We subsequently examined the protein stability of 53BP1 in the presence of the protein synthesis inhibitor, cycloheximide (CHX). 53BP1 underwent time-dependent degradation in the presence of CHX in control cells, confirming that it is an unstable protein (Fig. 1E). However, depletion of UbcH7 almost completely blocked its degradation (Fig. 1E), reinforcing the idea that UbcH7 is the major factor that controls the basal turnover of 53BP1 in the absence of DNA damage (16). In contrast, UbcH7 and CTSL were relatively stable under this particular experimental setting (Fig. 1E).
To further confirm these results, we used a pool of two shRNA lentiviral vectors to stably inhibit the expression of CTSL and measured the levels of 53BP1. We repeatedly observed that depletion of UbcH7, but not CTSL, increased the basal level of 53BP1 (Fig. 1F). Again, inhibition of CTSL expression had no effect on the expression of UbcH7 (Fig. 1F). Together, these data suggest that UbcH7-dependent proteasomal degradation plays a major role in controlling the basal level of 53BP1 under normal growth conditions.

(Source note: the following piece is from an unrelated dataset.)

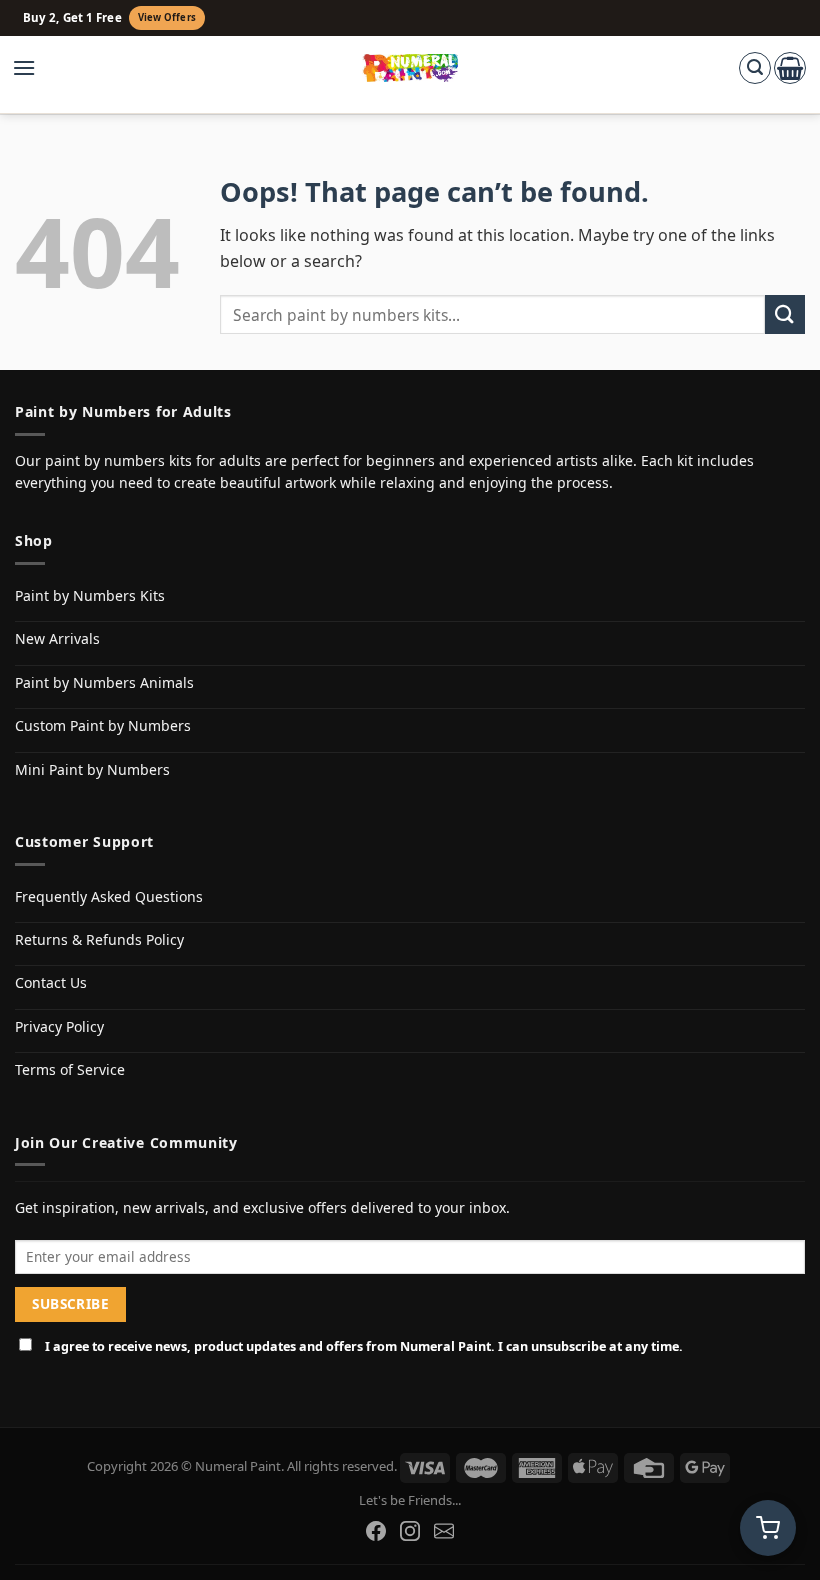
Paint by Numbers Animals (104, 682)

UbcH7 regulates 53BP1 and CTSL by distinct mechanisms
Depletion of UbcH7 resulted in a significant increase and decrease in the levels of 53BP1 and CTSL proteins, respectively (Fig. 1). Although increased protein stability led to the rise in the levels of 53BP1 proteins, the underlying mechanism that causes the decrease in CTSL is completely unknown. Because CTSL is a relatively stable protein (Fig. 1E), we asked if UbcH7 regulates expression of the CTSL gene. We first analyzed the mRNA level of CTSL in stable UbcH7-depleted cells by quantitative polymerase chain reaction (qPCR). The mRNA level of UBE2L3, the gene that encodes UbcH7, was nearly undetectable in UbcH7-depleted cells (Fig. 2A), confirming efficient knockdown of UbcH7 in these cells. We found that the mRNA level of CTSL was also significantly reduced in UbcH7-depleted cells compared with control cells (Fig. 2A). The human telomerase reverse transcriptase (TERT) mRNA level was also reduced (Fig. 2A), albeit to a much lesser extent than that of CTSL. However, a number of other cell cycle and DNA damage genes including TP53BP1, CHEK1, and CDKN1A (encoding human 53BP1, Chk1 and p21 proteins, respectively) were only moderately affected by UbcH7 depletion (Fig. 2A).
Figure 2.
UbcH7-dependent transcriptional regulation. A, relative mRNA levels of indicated genes in A549 cells stably depleted of control shRNA or shUbcH7. Data were acquired as described under “Experimental Procedures” from two independent experiments in triplicate. Student's t test was used to determine the statistical significance (*, p < 0.001). B, A549 cells were infected with lentiviral particles targeting UbcH7 for 24, 48, 72, and 96 h. Relative mRNA levels of indicated genes were obtained using methods described under “Experimental Procedures.” Data were collected from two independent experiments in triplicate. *, p < 0.001. C, parallel samples from B were analyzed for protein expression. Protein quantitation was carried out as in Fig. 1A. D, A549 cells stably infected with control shRNA or shUbcH7 were treated with 500 nm CPT, 100 nm CTSLi, or vehicle for 8 and 12 h, respectively. The CTSL mRNA level was measured as described in A. Data represent mean and S.D. from two experiments in triplicate.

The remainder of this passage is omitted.